Wendy Williams, director of Engel & Völkers Southern Africa, said that solar power is often considered one of the best alternative power sources. And although the initial set up costs are high, it can also save you thousands of rands in the long-term, she said.
“Solar panels, which are installed on the roof, collect solar energy and convert it into DC electricity which is then sent to an inverter. The inverter takes the DC electricity from the solar panels and charges the batteries.
“The batteries are connected to the mains and feed electricity into the home to power lighting and various appliances such as television, laptop, hairdryer, washing machine, dishwasher, kettle and toaster, but not appliances with larger heating elements such as stove, oven and geyser.
“In a nutshell, a solar power system consists of solar panels, an inverter and a lithium battery bank,” said Williams.
Williams said that it is important to take on the services of a reputable installer that uses top quality equipment.
A sales representative visits your house to assess requirements and then provides a quote. The larger the house, the more the lighting and appliances, the bigger the system, she said.
“According to Gauteng-based solar power specialist company NexSolar, the cost of solar power installation can range from around R63,000 to R200,000 depending on the size of the house and electrical output requirements.
“An 80 square metre house for example, would require 2 kW of power per day and this system would cost approximately R63,000 A bigger system of 5 kW would be recommended for a 250 square metre home, at a cost of R110,000.”

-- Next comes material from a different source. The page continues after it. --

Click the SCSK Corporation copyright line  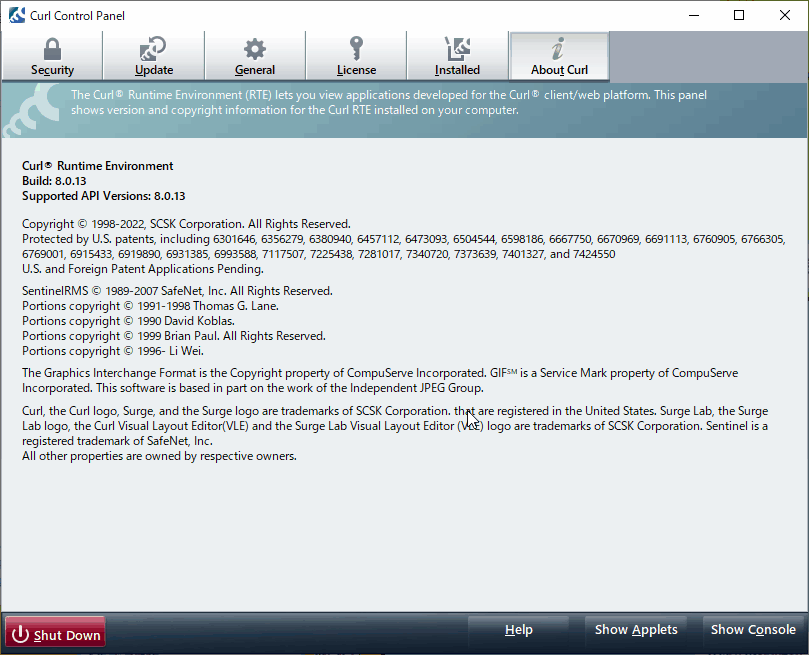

These costs include equipment, installation and electrical certificates, Williams said.
|Electricity expenditure in rands per month||System size||Approximate cost (including VAT)|
|Below R1 300||2 kW||R63 000|
|Between R1 300 – R2 200||3 kW||R74 000|
|Between R2 200 – R5 000||5 kW||R110 000|
|Over R5 000||10 kW||R188 0000|
The property expert said that power requirements depend largely on electricity usage and number of appliances.
For example, a phone draws around 100 watts of power, while a laptop uses approximately 200 watts.
“Every household is different, even though there are similarities. Heat-generating appliances such as geyser, stove, oven and heaters cannot be used with a solar power system as they draw too much electricity,” she said.
“However, smaller appliances with a heating element, such as a toaster and kettle can be used.
“A bigger solar power system, such as a 10 kW system, can allow for a geyser to run – if it is put on a timer so that it switches off automatically once the water reaches the right temperature.”